PHOTO COURTESY OF INTELLIGENT TRENCH

As head of public-realm city planning, Martin Whittles manages 20,000 street openings a year for Westminster, U.K. To reduce the number of openings, the London-area municipality is investing in a web-based system that allows utilities to work together to build a digital map that pinpoints specific belowground assets.

“One of our biggest problems is congestion of public works and unnecessary damage to the streets by repeatedly opening the same patch of ground,” says Whittles. “At least 20% of the openings the utilities are making are exploratory.”

To avoid this redundant work, Whittles is adopting Intelligent Trench for Westminster.

Intelligent Trench is a web-based mapping system whose data is expanded and enriched as users place radio frequency identification (RFID) markers into the ground during excavation. When the ground is closed, the markers remain. The markers transmit a unique ID to web-based servers. The electronic signatures contain packets of information detailing what's below the ground around each marker. The enriched mapping system is overlayed on Google maps and improved as contractors and utilities add markers to the asset database.

“We're doing this to promote the ability to share asset locations,” says Steve Voller, industry solutions director at Bentley Systems Inc., Exton, Pa.

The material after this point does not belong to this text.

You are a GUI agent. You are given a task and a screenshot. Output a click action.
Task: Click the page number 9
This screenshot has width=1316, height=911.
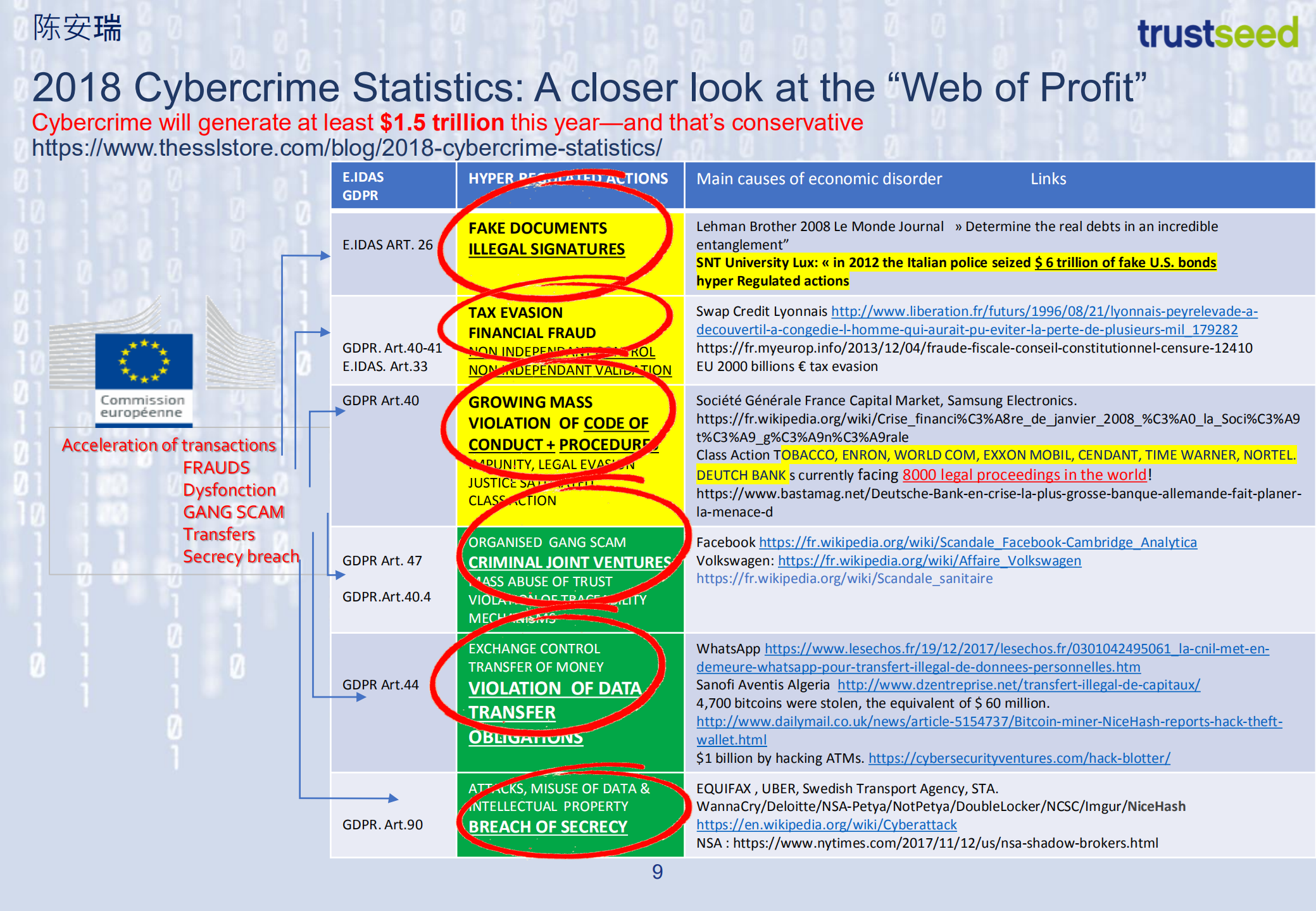click(x=657, y=872)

Voller plans to bring the system to the U.S.

Intelligent Trench combines RFID markers, field-based global-positioning-system data-collection software—running on a personal digital assistant (PDA)—and a spatial database to document and precisely pinpoint the content of excavations.

Intelligent Trench's basic underground mapping information is available for free online, but pinpointing the RFID markers requires a $1,400 locator from 3M. The model that enables cable detection is $4,000. There is also the cost of the PDA software and the online-portal access costs to consider.

Intelligent Trench began sharing its information with Collingwood, Australia-based PelicanCorp's Before You Dig service on Sept. 6.

A user can initiate a Dial Before You Dig request from within the Intelligent Trench web portal. Next, PelicanCorp pings any utilities that have worked in the area; then, utilities deny or confirm whether they have infrastructure that could be affected by excavation. The information is relayed to the user.

Whittles says that, in the future, all of Westminster's utilities will have access to a digital underground view of the city. The intent is simple and straightforward: Utility contractors will avoid hitting existing pipes as well as having to dig up the same ground twice.